Au Sénégal, les entreprises françaises exploitent pratiquement tous les services d’infrastructure, du port de Dakar ( Bolloré ) aux autoroutes ( Eiffage ), du système ferroviaire ( Eiffage, SNCF, RATP, Alstom) à l’exploration pétrolière (Total) . Macky Sall a fait du Sénégal un paradis pour les entreprises françaises. Ce faisant, il est devenu un ardent défenseur de l’ordre néocolonial français.

Cette infrastructure coloniale et cette politique extravertie permettent aux hommes d’affaires prédateurs tels que Timis d’exploiter facilement les ressources du Sénégal. Il est facilement capable de faire des affaires en naviguant dans des réseaux de fonctionnaires corrompus qui ont déjà été conditionnés à donner des concessions à des étrangers en échange d’un profit personnel.

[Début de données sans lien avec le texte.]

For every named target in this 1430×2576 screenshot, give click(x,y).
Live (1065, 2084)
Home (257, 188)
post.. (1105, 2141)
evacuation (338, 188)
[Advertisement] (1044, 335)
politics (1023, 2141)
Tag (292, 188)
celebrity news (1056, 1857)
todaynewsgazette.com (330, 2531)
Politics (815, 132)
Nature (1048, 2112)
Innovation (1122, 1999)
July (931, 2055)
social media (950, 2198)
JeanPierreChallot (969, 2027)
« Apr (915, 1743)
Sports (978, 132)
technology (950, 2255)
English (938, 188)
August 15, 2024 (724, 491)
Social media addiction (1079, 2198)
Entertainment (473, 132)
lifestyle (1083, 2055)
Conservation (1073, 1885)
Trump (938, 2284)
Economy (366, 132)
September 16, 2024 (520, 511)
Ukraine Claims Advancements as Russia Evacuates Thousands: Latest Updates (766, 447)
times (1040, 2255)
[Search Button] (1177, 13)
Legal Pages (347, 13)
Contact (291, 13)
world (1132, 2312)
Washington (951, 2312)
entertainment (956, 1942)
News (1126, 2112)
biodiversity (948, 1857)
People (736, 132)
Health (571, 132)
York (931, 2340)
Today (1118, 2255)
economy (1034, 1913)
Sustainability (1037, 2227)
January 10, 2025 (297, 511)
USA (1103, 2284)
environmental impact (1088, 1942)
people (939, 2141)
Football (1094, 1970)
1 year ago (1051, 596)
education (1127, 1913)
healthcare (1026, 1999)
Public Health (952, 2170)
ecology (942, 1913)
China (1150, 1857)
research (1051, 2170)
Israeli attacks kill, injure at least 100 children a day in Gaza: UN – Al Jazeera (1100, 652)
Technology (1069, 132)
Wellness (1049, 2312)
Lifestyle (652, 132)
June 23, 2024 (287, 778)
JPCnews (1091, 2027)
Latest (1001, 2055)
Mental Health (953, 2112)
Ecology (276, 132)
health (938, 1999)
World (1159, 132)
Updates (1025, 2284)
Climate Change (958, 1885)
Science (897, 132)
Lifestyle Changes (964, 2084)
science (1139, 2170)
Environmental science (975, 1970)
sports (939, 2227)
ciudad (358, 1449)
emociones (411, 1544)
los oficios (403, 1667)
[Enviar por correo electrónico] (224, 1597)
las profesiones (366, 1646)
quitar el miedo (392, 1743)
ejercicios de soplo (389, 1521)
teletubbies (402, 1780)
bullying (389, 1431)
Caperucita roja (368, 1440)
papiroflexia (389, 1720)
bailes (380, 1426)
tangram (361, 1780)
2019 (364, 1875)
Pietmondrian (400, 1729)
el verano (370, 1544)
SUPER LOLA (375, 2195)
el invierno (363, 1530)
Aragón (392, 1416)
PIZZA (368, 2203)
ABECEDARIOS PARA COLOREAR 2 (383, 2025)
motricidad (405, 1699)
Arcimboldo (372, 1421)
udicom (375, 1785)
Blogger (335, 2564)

Besoin d’un changement de paradigme
Cependant, aucun des principaux protagonistes du système d’extraction ne s’intéresse à la réforme systémique. La seule issue à ce dilemme est un changement de paradigme.

En tant qu’anti-CFAcampagne a montré que seul un mouvement panafricain et populaire est en mesure de faire pression pour la décolonisation des économies africaines. Grâce au front anti-impérialiste FRAPP-France Dégage et à d’autres mouvements de la société civile panafricaine, les États de l’Afrique de l’Ouest se sont récemment engagés à adopter une monnaie unique.

Les opinions exprimées dans cet article sont celles de l’auteur et ne reflètent pas nécessairement la position éditoriale d’Al Jazeera.

Amy Niang

Amy Niang enseigne les relations internationales à l’Université du Witwatersrand en Afrique du Sud.